4. The friction stir welding apparatus of claim 3 wherein: the head portion is pivotably coupled with the friction stir weld head.

5. The friction stir welding apparatus of claim 3 wherein: the body portion of the saddle includes the drive mechanism.

6. The friction stir welding apparatus of claim 5 wherein: the body portion of the saddle further includes a first rail system for engaging the first rail on the first side surface of the cantilevered arcuate cantilever and a second rail system for engaging the second rail on the first side surface of the cantilevered arcuate cantilever, wherein each of the first and second rails is an arcuate rail having a curvature corresponding to the curvature of the cantilevered arcuate cantilever such that actuating the drive mechanism moves the saddle along the curvature of the cantilevered arcuate cantilever and thereby moves the friction stir weld head along the curvature of the cantilevered arcuate cantilever.

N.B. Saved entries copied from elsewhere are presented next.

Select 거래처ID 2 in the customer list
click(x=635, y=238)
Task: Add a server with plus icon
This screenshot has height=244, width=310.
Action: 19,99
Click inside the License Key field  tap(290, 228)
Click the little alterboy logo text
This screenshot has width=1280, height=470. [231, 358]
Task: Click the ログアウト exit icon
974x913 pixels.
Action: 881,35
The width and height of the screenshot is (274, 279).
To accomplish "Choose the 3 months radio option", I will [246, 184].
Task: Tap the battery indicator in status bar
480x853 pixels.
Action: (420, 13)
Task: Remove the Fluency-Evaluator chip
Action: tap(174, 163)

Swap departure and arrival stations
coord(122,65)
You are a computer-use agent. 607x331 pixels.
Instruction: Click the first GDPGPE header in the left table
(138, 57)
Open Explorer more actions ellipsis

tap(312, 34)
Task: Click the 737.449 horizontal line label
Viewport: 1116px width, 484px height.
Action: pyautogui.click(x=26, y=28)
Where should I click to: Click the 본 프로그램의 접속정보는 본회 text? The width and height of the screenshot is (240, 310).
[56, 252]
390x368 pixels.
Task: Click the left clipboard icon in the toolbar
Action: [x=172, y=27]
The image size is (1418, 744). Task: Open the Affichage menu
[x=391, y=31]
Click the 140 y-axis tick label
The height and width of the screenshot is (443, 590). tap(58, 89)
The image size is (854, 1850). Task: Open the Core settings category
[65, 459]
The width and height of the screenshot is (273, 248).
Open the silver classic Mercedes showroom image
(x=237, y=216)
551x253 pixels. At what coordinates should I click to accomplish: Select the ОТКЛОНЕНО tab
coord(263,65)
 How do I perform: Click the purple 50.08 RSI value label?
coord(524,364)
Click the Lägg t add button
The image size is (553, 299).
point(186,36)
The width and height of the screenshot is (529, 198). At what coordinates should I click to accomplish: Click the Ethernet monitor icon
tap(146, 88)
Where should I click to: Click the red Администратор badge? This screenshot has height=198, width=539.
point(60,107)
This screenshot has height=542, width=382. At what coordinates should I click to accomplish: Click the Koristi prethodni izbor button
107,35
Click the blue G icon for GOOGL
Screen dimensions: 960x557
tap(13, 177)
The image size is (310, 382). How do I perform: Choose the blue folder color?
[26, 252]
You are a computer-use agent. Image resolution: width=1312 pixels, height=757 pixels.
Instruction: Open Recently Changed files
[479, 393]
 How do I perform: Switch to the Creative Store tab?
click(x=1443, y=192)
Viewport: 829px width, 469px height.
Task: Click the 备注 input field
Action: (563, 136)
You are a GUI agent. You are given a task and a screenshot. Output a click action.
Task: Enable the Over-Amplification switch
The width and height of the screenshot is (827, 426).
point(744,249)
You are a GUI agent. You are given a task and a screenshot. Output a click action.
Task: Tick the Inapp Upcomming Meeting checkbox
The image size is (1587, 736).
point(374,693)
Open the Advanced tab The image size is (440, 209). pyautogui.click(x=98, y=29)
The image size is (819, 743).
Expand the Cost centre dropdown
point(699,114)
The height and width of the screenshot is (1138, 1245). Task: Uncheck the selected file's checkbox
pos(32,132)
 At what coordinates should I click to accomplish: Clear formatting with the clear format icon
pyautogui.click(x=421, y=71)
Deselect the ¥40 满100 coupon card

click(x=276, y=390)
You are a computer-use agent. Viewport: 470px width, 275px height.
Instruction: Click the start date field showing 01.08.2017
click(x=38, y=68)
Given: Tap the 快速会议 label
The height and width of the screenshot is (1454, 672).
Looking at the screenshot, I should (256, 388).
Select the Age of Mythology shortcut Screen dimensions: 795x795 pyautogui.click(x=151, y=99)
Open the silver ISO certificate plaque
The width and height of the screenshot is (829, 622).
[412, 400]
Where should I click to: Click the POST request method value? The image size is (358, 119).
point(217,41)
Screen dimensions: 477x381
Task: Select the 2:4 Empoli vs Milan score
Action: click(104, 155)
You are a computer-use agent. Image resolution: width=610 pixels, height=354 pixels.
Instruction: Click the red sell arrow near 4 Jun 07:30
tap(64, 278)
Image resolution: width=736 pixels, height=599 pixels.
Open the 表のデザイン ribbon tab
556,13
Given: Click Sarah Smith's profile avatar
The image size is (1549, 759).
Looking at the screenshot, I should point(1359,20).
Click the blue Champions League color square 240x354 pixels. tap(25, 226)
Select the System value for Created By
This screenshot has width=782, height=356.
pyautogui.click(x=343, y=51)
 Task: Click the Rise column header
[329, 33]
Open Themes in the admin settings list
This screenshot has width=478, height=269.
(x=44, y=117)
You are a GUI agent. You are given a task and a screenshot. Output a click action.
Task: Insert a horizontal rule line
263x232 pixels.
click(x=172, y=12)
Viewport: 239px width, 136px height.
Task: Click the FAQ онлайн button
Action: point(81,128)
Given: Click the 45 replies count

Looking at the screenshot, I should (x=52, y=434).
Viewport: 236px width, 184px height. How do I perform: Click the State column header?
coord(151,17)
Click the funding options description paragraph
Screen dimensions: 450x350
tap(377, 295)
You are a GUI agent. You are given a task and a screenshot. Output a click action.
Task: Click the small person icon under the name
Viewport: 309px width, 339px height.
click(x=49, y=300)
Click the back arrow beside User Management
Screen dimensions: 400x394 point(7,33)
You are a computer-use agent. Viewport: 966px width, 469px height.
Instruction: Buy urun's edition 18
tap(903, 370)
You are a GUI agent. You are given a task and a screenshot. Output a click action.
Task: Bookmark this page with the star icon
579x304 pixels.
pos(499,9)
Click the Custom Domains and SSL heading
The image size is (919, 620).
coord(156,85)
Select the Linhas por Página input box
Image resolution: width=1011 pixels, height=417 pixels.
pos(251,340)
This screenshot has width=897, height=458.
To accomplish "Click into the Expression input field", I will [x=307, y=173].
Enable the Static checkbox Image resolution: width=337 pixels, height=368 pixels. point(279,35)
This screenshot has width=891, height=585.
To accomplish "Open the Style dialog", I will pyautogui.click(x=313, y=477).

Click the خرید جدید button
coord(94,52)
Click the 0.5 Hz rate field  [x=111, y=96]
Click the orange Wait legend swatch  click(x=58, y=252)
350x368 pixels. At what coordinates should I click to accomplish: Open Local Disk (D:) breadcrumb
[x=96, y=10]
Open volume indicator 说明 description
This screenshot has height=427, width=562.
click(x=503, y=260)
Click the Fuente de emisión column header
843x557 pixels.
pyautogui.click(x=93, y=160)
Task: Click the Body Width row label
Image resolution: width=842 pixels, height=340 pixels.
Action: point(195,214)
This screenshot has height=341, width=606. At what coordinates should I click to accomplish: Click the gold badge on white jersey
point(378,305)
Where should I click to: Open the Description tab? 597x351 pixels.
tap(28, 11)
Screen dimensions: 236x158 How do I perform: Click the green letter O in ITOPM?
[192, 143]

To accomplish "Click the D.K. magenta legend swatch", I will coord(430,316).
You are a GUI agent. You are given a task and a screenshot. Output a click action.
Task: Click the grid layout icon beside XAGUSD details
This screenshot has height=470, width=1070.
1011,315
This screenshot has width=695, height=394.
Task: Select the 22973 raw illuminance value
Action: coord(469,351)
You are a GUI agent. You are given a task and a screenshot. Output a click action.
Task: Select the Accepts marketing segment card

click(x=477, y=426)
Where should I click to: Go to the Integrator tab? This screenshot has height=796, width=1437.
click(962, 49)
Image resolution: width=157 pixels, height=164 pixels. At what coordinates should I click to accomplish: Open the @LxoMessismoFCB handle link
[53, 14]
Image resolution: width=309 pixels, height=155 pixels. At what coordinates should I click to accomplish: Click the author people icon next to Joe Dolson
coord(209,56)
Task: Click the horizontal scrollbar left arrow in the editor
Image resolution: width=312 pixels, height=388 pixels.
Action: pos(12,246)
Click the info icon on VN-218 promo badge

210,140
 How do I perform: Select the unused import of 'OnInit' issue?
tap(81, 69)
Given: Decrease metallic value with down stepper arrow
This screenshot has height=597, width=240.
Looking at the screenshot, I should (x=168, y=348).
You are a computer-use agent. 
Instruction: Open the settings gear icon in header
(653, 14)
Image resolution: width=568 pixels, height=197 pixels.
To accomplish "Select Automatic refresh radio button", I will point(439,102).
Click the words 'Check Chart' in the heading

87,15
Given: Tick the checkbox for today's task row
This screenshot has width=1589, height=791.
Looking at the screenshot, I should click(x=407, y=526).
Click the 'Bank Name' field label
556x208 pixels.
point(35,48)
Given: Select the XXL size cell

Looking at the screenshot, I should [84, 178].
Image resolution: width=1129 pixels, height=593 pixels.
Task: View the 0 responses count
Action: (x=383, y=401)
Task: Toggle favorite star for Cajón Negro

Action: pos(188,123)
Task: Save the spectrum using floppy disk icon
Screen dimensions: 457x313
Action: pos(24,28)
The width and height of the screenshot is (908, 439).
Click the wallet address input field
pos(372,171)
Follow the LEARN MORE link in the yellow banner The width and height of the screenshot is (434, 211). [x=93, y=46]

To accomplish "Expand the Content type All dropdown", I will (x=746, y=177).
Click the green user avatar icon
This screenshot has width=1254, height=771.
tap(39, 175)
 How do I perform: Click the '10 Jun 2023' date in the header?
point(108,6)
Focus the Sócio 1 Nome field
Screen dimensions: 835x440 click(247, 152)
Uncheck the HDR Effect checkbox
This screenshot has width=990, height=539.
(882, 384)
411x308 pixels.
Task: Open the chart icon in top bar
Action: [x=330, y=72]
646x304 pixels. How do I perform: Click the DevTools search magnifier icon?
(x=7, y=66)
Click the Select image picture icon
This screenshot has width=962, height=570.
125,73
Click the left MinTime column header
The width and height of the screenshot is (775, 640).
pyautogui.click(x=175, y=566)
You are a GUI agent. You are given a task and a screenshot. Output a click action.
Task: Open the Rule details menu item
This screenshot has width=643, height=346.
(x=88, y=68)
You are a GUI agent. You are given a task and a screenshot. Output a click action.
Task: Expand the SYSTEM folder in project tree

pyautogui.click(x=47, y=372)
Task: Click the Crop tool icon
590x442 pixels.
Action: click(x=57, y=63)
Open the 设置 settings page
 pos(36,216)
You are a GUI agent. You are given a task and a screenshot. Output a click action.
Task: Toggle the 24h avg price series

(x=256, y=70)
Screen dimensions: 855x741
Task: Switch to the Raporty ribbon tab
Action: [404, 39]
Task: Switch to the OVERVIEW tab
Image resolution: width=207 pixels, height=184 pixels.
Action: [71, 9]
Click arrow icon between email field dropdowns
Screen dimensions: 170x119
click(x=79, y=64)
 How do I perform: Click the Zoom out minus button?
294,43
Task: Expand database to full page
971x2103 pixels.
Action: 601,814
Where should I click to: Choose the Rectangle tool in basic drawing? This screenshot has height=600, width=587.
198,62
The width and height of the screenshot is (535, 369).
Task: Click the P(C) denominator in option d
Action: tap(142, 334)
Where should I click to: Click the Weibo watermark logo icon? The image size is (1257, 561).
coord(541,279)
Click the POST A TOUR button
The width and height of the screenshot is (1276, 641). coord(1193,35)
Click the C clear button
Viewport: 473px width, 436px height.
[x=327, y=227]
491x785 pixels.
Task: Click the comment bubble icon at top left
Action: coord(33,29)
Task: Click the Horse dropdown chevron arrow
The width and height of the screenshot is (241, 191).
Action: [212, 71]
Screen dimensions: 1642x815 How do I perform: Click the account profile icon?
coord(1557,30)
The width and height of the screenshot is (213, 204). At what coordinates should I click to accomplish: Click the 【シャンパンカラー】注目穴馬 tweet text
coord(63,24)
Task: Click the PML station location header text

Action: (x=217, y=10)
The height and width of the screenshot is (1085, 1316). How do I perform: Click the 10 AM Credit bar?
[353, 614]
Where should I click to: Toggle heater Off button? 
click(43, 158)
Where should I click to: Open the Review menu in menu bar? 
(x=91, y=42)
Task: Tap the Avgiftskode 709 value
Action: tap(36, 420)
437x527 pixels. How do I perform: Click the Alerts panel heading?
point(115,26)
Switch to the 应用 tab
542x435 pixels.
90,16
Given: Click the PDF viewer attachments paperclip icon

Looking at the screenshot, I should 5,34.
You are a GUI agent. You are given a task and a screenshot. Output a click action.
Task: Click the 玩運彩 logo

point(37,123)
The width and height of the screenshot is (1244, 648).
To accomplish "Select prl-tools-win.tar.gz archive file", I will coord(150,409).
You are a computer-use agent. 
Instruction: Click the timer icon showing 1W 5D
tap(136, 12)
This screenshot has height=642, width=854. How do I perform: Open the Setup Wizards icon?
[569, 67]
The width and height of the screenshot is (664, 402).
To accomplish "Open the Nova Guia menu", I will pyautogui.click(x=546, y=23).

7. The friction stir welding apparatus of claim 3 wherein: the head portion has a generally U-shaped member for receiving the friction stir weld head therein such that the friction stir weld head is pivotably coupled with the head portion.

8. The friction stir welding apparatus of claim 3 wherein: the head portion of the saddle includes a top member having first and second arms extending therefrom, the first and second arms including first and second holes formed therein for alignment with corresponding holes formed in the friction stir weld head and for receiving one or more pins for pivotally securing the friction stir weld head to the head portion of the saddle.

9. The friction stir welding apparatus of claim 8, wherein: the head portion of the saddle includes a shank extending from its top member that is disposed within one or more holes formed in the body portion of the saddle for rotatably engaging the head portion with the body portion.

10. The friction stir welding apparatus of claim 1, further comprising: a platform coupled with the cantilevered arcuate cantilever, the platform including a plurality of wheels for riding on a rail system for movably positioning the friction stir welding device.

11. The friction stir welding apparatus of claim 1 wherein: the friction stir weld head is coupled to the saddle such that the friction stir weld head has three degrees of freedom of movement relative to the cantilevered arcuate cantilever, thereby allowing the friction stir weld head to rotate, tilt, and move linearly relative to the cantilevered arcuate cantilever.

12. The friction stir welding apparatus of claim 1 wherein: the cantilevered arcuate cantilever extends through an angle of at least 90 degrees.

13. The friction stir welding apparatus of claim 6 wherein:

the first rail system comprises a plurality of first rails spaced apart from one another and aligned along a first arcuate path on the body portion of the saddle;

the second rail system includes a plurality of second rails spaced apart from one another and aligned along a second arcuate path on the body portion of the saddle, wherein the first and second rail systems are for operatively coupling the saddle with the first and second arcuate rails to stably support the friction stir weld head on the cantilevered arcuate cantilever.

14. The friction stir welding apparatus of claim 1 wherein: the first rail is located adjacent the bottom surface and the second rail is located adjacent the top surface.

15. The friction stir welding apparatus of claim 1 wherein: the top and bottom surfaces are arcuate surfaces defining an overall curvature of the cantilevered arcuate cantilever, and each of the first, second and drive rails has a curvature corresponding to the overall curvature of the cantilevered arcuate cantilever.